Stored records
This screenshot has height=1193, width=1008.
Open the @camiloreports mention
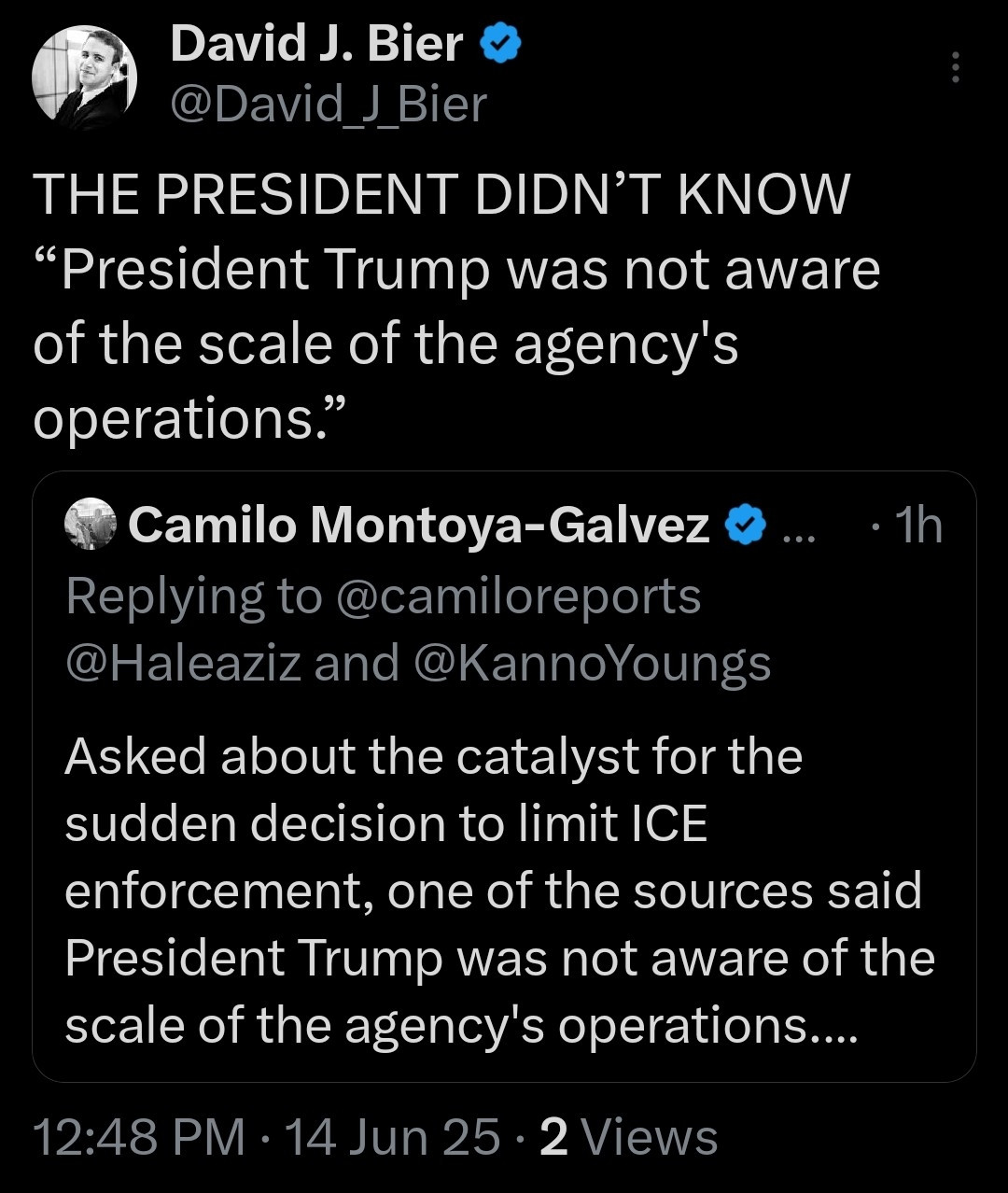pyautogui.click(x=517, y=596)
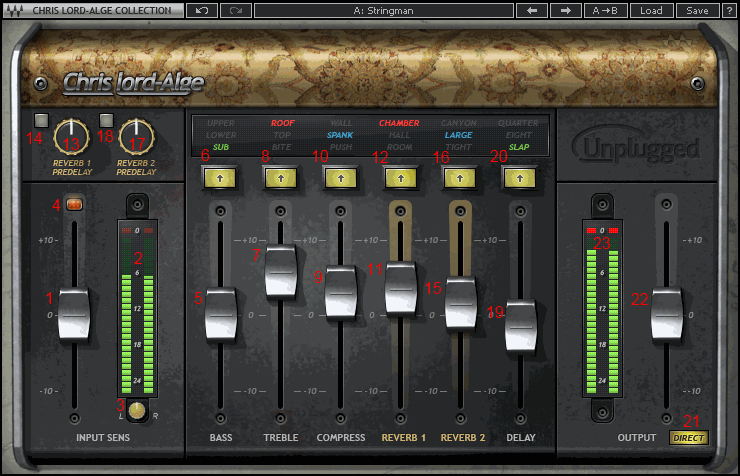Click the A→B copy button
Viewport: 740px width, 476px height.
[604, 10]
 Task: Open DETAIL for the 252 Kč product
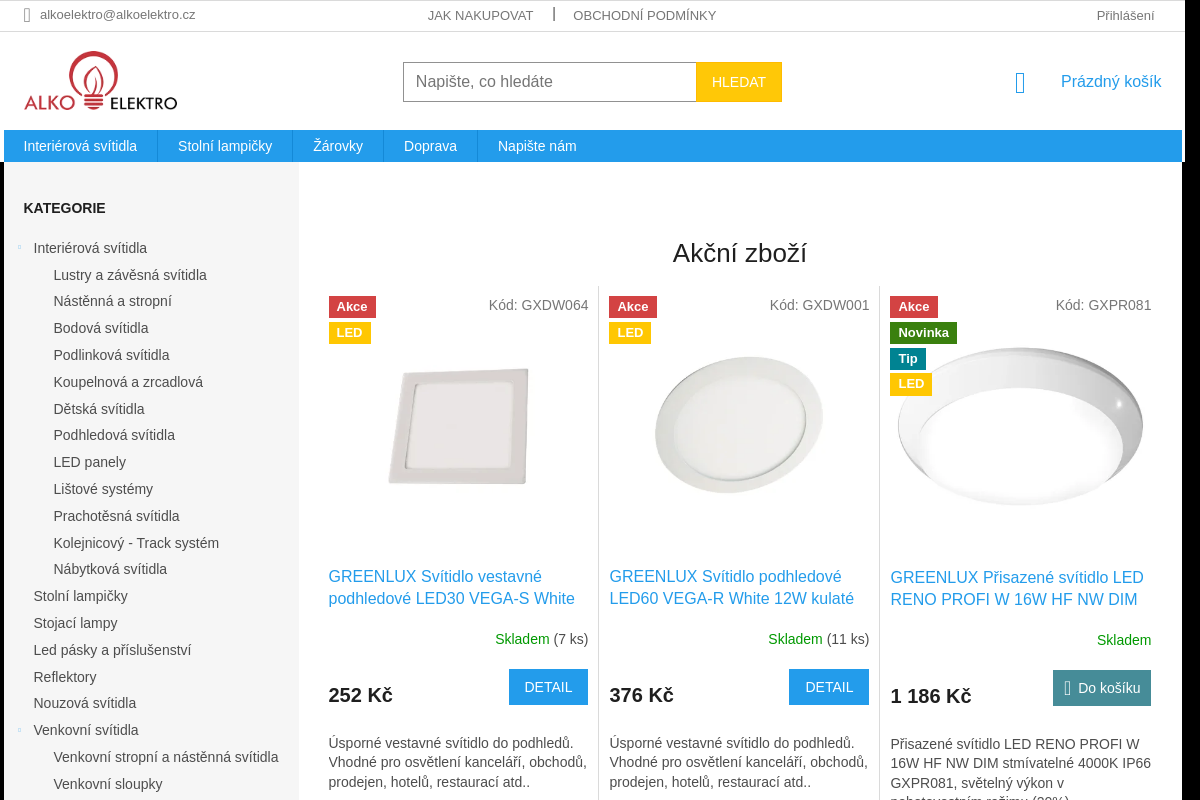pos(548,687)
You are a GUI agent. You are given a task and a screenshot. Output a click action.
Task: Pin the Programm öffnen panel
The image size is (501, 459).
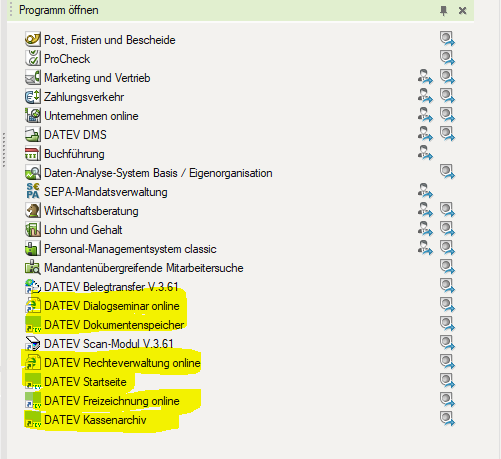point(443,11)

What you have to do ▸
In the copy, include all records verbatim but no images.

Response ▸
This screenshot has height=1193, width=1008.
Open the @camiloreports mention
pyautogui.click(x=517, y=596)
Click the A→B copy button
Viewport: 740px width, 476px height.
[604, 10]
 Task: Open DETAIL for the 252 Kč product
pos(548,687)
You are a GUI agent. You are given a task and a screenshot. Output a click action.
Task: Pin the Programm öffnen panel
The image size is (501, 459).
point(443,11)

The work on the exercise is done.